Namma Metro's Purple Line metro station

Benniganahalli is an elevated metro station on the east-west Purple Line of Bengaluru's Namma Metro transit system. In its vicinity are the Tin Factory Junction leading towards Baiyappanahalli, the Benniganahalli Lake, and the Tin Factory Bus Stop. It was opened to the public on 9 October 2023 without any inauguration ceremony.

The station lies between the Baiyappanahalli station in the west and the Krishnarajapura (KR Pura) station in the east. Baiyappanahalli, part of the first stretch of the entire Namma Metro system, was inaugurated in 2011, and the eastern section of the line from KR Pura to the terminus at Kadugodi was inaugurated in March 2023. However, Benniganahalli station could not be opened due to time-consuming work involving the installation of a girder bridge over railway lines. Trial runs on the stretch commenced on 27 July 2023, and operations finally commenced on 9 October 2023, with an official inauguration conducted virtually by the prime minister later.

The elevated station stands on pillars above the centre of the Old Madras Road. Access is from a new footbridge connecting it with both sides of the road.

Usage of the eastern section of the line increased substantially following the opening of the station. Prior to opening an estimated 28,000 daily passenger journeys to Whitefield were made but on the day of opening the figure increased to 61,179 owing to the connection to KR Pura. Additional baggage scanners were installed soon after the station opened to alleviate long queues forming at security checks. The station is popular with IT professionals commuting from Hoskote and Hebbal to the International Technology Park.

==Station layout==

| G | Street level | Exit/Entrance |
| L1 | Mezzanine | Fare control, station agent, Metro Card vending machines, crossover |
| L2 | Side Platform | Doors will open on the left | |
| Platform 1 Eastbound | Towards → Next Station: Change at the next station for | |
| Platform 2 Westbound | Towards ← Next Station: | |
Side Platform | Doors will open on the left
| L2 | | |

==Entry/Exit==
There are 2 Entry/Exit points - A and B. Commuters can use either of the points for their travel.

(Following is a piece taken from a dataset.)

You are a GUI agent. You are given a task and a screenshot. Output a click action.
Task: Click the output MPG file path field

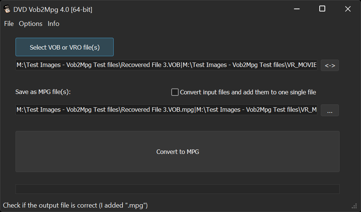point(166,110)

- Entry/Exit point A: Towards Dooravani Nagar side
- Entry/Exit point B: Towards Hebbal / Baiyappanahalli side

== Nearby ==
In connection with the metro line Bengaluru Metro Rail Corporation Limited (BMRCL) has carried out access improvement work and installed facilities at Benniganahalli Lake immediately north west of the station. Pai Layout residents requested that BMRCL name the metro station after the lake.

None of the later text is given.